-- RECORDS FOR THE TASK --
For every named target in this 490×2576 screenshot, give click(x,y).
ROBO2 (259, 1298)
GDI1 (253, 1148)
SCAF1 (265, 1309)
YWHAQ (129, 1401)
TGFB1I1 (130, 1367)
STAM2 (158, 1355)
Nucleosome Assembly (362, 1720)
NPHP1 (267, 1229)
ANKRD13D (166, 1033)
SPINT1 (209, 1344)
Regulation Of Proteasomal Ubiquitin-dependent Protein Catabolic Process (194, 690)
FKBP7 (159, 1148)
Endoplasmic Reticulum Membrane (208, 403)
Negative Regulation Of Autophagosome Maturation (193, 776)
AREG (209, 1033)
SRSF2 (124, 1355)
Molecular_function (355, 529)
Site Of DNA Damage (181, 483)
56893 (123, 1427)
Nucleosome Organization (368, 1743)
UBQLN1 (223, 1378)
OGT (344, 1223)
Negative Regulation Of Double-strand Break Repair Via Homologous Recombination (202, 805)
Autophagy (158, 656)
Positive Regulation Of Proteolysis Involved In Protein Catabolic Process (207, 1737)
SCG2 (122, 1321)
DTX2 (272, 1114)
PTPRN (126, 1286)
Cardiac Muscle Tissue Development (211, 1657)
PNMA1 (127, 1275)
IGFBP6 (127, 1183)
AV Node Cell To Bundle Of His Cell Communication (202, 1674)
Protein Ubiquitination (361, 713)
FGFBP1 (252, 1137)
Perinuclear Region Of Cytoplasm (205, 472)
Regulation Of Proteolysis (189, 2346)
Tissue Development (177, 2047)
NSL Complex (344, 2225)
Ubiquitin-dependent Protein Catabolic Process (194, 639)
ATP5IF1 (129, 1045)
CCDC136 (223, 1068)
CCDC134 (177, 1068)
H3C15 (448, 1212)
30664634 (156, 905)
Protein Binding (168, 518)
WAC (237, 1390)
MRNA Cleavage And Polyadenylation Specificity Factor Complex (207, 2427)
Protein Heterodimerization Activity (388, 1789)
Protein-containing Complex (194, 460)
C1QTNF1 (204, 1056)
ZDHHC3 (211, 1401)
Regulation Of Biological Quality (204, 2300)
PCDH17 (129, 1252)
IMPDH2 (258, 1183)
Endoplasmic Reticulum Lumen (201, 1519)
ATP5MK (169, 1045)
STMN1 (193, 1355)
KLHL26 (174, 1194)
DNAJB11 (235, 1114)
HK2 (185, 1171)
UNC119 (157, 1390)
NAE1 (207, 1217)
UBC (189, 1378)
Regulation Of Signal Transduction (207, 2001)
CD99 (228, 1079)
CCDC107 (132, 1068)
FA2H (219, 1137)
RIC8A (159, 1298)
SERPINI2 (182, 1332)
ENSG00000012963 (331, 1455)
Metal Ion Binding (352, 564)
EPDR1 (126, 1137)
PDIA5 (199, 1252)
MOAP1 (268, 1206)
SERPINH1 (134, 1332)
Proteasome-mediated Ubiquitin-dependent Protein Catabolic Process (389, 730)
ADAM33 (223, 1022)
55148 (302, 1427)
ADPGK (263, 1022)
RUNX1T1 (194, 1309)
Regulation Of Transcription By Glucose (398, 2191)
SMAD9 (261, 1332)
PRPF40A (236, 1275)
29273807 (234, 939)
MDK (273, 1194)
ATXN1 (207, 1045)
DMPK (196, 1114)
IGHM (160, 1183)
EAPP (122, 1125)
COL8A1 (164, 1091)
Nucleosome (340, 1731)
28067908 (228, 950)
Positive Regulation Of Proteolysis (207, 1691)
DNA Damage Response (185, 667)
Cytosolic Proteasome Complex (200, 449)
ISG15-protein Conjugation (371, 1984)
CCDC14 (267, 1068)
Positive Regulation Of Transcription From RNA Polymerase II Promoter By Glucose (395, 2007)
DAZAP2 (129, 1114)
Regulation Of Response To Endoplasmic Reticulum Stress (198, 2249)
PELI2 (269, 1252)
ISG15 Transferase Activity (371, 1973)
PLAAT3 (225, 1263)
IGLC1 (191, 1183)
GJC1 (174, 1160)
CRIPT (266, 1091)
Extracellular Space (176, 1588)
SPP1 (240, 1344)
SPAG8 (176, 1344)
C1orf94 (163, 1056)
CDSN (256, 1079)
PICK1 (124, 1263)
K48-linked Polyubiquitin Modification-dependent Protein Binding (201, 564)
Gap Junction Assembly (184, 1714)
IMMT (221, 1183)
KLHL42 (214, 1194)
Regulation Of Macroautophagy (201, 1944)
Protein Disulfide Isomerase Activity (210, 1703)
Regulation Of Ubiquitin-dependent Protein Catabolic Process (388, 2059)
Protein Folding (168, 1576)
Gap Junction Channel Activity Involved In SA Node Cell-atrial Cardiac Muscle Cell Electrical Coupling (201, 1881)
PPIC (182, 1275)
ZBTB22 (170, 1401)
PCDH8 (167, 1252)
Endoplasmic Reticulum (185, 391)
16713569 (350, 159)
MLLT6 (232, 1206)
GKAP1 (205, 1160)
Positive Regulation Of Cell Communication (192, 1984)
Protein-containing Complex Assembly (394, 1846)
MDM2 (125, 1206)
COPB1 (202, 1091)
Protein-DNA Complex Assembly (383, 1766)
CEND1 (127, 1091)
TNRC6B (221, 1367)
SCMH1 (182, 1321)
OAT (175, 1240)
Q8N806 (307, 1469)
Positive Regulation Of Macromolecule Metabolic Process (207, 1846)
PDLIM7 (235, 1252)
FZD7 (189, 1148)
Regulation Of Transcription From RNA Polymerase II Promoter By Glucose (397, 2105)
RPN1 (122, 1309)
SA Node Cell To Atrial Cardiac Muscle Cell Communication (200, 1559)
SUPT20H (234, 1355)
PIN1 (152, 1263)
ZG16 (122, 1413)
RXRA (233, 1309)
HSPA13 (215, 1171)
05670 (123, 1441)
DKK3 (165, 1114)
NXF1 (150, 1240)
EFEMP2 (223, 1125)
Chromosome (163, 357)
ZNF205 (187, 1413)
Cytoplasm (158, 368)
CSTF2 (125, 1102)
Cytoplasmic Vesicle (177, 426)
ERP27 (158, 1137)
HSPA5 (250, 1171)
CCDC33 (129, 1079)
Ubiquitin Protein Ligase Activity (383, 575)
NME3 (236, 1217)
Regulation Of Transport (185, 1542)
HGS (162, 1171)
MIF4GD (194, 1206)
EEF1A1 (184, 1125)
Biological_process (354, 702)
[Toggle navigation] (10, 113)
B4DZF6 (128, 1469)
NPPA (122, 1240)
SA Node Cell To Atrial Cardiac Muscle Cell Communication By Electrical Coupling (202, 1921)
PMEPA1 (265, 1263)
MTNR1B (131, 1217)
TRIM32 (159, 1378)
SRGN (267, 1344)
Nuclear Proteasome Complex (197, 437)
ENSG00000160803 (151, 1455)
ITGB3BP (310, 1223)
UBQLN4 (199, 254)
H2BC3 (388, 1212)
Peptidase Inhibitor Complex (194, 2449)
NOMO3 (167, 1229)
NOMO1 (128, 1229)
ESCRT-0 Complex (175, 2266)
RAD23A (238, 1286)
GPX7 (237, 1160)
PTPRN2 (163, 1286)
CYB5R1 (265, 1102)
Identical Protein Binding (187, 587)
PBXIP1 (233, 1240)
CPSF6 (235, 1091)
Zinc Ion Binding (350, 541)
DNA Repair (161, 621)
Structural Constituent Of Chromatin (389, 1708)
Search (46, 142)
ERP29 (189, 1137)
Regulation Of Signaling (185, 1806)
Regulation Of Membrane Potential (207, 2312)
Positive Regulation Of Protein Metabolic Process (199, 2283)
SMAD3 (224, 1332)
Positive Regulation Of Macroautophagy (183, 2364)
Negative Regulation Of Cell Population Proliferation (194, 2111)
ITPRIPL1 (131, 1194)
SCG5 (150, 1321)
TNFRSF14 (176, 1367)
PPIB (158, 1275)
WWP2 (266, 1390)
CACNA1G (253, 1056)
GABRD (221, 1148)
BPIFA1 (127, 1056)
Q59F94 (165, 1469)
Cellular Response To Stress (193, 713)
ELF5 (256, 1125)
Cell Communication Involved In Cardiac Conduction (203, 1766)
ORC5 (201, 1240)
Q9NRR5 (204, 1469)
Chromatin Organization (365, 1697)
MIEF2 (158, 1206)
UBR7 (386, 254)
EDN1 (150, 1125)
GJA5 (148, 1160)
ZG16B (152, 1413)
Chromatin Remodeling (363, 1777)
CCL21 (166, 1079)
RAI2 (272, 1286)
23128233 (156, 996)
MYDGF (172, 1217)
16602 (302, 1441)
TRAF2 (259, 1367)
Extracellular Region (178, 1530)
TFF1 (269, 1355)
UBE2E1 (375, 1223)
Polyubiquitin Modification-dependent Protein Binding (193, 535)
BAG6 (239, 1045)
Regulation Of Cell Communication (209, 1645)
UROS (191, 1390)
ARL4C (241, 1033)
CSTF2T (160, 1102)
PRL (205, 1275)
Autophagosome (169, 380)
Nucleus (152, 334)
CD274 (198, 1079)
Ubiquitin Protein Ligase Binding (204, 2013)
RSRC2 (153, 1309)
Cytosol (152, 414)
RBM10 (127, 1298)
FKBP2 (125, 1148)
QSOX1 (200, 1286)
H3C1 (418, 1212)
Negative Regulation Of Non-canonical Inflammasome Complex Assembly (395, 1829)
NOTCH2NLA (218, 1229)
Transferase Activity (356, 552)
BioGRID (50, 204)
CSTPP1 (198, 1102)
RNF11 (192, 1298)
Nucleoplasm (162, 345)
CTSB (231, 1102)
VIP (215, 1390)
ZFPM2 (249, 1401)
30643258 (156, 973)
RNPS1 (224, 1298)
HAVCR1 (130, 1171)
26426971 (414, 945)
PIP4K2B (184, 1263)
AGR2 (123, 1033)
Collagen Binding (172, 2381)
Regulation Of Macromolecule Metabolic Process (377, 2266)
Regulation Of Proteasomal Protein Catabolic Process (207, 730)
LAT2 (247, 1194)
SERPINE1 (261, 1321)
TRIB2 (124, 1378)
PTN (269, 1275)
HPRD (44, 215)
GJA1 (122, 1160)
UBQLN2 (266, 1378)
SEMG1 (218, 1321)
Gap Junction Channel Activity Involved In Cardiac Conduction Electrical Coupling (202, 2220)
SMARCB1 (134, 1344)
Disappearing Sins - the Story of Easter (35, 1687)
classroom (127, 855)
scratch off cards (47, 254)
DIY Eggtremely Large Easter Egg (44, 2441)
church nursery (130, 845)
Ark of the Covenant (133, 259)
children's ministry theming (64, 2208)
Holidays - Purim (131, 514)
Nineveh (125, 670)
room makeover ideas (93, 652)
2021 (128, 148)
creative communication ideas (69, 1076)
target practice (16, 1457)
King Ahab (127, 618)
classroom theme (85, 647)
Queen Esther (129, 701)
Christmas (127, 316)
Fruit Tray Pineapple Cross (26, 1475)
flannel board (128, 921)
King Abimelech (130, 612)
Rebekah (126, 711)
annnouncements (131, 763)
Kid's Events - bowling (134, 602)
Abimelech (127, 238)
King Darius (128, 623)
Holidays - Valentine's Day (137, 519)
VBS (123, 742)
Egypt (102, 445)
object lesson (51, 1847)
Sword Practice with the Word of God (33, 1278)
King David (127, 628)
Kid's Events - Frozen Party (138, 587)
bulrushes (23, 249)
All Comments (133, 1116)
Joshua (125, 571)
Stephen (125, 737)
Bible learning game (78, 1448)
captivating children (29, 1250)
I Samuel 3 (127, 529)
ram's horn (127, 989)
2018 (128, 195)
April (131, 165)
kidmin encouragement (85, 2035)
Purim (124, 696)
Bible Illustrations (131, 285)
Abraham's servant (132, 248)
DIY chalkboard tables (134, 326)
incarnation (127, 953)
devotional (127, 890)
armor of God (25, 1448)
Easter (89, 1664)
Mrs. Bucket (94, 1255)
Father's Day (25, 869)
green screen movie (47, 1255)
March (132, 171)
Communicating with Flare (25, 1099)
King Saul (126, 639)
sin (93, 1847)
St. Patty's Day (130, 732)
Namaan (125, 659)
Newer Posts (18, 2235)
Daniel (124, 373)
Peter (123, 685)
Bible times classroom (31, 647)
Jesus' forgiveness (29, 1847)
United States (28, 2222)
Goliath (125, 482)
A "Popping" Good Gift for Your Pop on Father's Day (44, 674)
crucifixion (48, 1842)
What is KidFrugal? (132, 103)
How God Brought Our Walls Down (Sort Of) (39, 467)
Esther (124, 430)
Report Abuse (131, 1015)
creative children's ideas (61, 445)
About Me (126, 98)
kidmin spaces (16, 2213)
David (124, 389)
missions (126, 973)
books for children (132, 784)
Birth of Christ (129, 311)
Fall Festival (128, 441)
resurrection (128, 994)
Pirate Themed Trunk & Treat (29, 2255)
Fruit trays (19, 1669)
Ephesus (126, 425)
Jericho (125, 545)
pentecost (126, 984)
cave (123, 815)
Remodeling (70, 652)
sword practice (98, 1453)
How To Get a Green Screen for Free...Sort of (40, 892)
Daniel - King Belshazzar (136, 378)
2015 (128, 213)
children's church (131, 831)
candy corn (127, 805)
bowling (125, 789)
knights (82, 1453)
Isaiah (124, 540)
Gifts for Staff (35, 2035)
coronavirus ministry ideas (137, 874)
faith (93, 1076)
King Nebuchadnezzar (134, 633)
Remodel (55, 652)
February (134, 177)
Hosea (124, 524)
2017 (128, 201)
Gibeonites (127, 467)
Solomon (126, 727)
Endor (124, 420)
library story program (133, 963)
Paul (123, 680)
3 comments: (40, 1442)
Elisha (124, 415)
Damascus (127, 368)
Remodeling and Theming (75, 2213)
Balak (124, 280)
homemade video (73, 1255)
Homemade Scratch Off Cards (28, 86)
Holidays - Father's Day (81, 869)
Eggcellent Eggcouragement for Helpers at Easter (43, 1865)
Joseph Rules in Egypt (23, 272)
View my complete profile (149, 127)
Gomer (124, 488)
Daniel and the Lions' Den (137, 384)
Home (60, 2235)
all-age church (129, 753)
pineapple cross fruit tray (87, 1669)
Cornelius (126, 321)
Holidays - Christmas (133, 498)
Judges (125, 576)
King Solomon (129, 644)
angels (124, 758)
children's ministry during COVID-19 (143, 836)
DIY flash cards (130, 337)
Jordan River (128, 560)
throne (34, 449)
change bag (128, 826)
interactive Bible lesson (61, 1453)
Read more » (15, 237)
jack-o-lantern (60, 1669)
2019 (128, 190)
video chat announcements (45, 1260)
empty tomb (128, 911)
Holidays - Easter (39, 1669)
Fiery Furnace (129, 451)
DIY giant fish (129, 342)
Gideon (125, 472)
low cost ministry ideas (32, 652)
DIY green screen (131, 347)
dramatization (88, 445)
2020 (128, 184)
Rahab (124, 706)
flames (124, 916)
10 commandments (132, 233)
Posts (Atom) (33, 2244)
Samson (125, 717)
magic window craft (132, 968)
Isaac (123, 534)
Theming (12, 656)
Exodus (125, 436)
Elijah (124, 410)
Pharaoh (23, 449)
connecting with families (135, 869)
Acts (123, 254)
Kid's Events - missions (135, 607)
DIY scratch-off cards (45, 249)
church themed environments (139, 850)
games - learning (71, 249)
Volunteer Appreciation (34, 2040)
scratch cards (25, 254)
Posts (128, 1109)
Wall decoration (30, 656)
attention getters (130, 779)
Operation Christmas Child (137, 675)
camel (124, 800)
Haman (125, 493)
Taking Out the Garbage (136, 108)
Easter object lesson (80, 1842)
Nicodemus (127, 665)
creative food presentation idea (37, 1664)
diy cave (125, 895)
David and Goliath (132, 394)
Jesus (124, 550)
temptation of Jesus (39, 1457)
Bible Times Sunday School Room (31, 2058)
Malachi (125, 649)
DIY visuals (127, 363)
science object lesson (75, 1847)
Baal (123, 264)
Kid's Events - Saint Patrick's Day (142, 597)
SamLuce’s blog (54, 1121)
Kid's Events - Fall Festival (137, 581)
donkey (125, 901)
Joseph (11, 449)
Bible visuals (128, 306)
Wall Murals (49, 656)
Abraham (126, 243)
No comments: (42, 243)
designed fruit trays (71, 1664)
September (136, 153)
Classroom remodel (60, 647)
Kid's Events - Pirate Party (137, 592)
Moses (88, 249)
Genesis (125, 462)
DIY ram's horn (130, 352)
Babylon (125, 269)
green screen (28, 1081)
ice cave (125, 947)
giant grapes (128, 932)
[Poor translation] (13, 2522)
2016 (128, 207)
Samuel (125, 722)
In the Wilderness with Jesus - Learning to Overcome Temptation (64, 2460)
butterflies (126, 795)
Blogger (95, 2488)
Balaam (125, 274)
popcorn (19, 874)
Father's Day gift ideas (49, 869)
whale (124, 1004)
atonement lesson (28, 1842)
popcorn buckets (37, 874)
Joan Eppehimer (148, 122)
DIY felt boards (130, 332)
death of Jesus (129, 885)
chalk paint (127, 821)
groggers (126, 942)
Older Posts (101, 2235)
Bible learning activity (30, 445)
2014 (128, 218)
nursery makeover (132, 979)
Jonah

-- YOUR INSTRUCTIONS --
Copy out, exactly and alone, the lines of the entries above between the ones holding "10 commandments (132, 233)" and "Abraham (126, 243)", inclusive.

-- OUTPUT --
10 commandments (132, 233)
Posts (Atom) (33, 2244)
Samson (125, 717)
magic window craft (132, 968)
Isaac (123, 534)
Theming (12, 656)
Exodus (125, 436)
Elijah (124, 410)
Pharaoh (23, 449)
connecting with families (135, 869)
Acts (123, 254)
Kid's Events - missions (135, 607)
DIY scratch-off cards (45, 249)
church themed environments (139, 850)
games - learning (71, 249)
Volunteer Appreciation (34, 2040)
scratch cards (25, 254)
Posts (128, 1109)
Wall decoration (30, 656)
attention getters (130, 779)
Operation Christmas Child (137, 675)
camel (124, 800)
Haman (125, 493)
Taking Out the Garbage (136, 108)
Easter object lesson (80, 1842)
Nicodemus (127, 665)
creative food presentation idea (37, 1664)
diy cave (125, 895)
David and Goliath (132, 394)
Jesus (124, 550)
temptation of Jesus (39, 1457)
Bible Times Sunday School Room (31, 2058)
Malachi (125, 649)
DIY visuals (127, 363)
science object lesson (75, 1847)
Baal (123, 264)
Kid's Events - Saint Patrick's Day (142, 597)
SamLuce’s blog (54, 1121)
Kid's Events - Fall Festival (137, 581)
donkey (125, 901)
Joseph (11, 449)
Bible visuals (128, 306)
Wall Murals (49, 656)
Abraham (126, 243)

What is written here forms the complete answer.